[PATCH STABLE V2] i18n: fix case folding problem with problematic encodings

Tue Nov 29 15:38:30 CST 2011

On Wed, 2011-11-30 at 05:24 +0900, FUJIWARA Katsunori wrote:
> # HG changeset patch
> # User FUJIWARA Katsunori <foozy at lares.dti.ne.jp>
> # Date 1322598040 -32400
> # Branch stable
> # Node ID 5bf954f0303aefbcbfc2eefbefc5d7e9f95b98a7
> # Parent  e387e760b207383c961ed8accd35583791a33bb0
> i18n: fix case folding problem with problematic encodings
> 
> changeset 28e98a8b173d for case folding problem with problematic
> encoding was not enough.
> 
> this patch covers up a fault of fix in it.

Eep, way too much in one patch. Each of these bullet points ought to be
its own patch.

>   - switch internal format from str to unicode for "util.fspath()"

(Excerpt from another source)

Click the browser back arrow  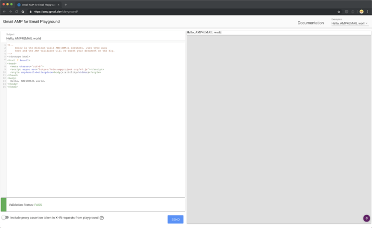[4, 11]

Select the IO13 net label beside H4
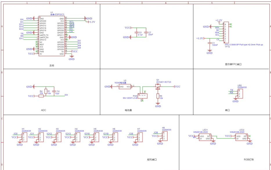68,134
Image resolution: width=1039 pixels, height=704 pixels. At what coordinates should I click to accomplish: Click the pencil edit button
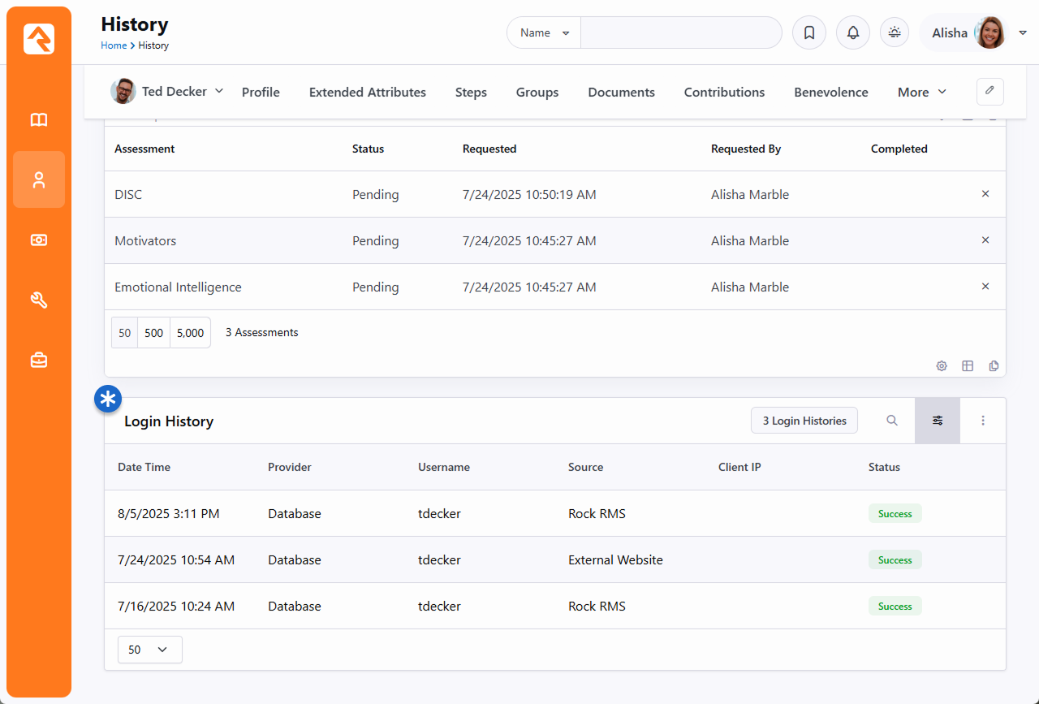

Broken broken broken on Linux. You can have _any bytes except null and /
in a valid Unix filename_, which means they can't be assumed to be
decodable in any encoding, let alone the current user's personal
encoding. Sensible users will use UTF-8 and UTF-8 only and only exchange
files with other people using UTF-8, but there's no guarantee that users
are sensible.

(NTFS has a related issue: filenames can be arbitrary 16-bit strings,
and needn't map into the valid UTF-16 codepoint space.)

>   - switch from "str.lower()" to "encoding.lower()"

Again, lower() is known to be wrong for NTFS. We need to use upper().

https://blogs.msdn.com/b/michkap/archive/2005/01/16/353873.aspx

-- 
Mathematics is the supreme nostalgia of our time.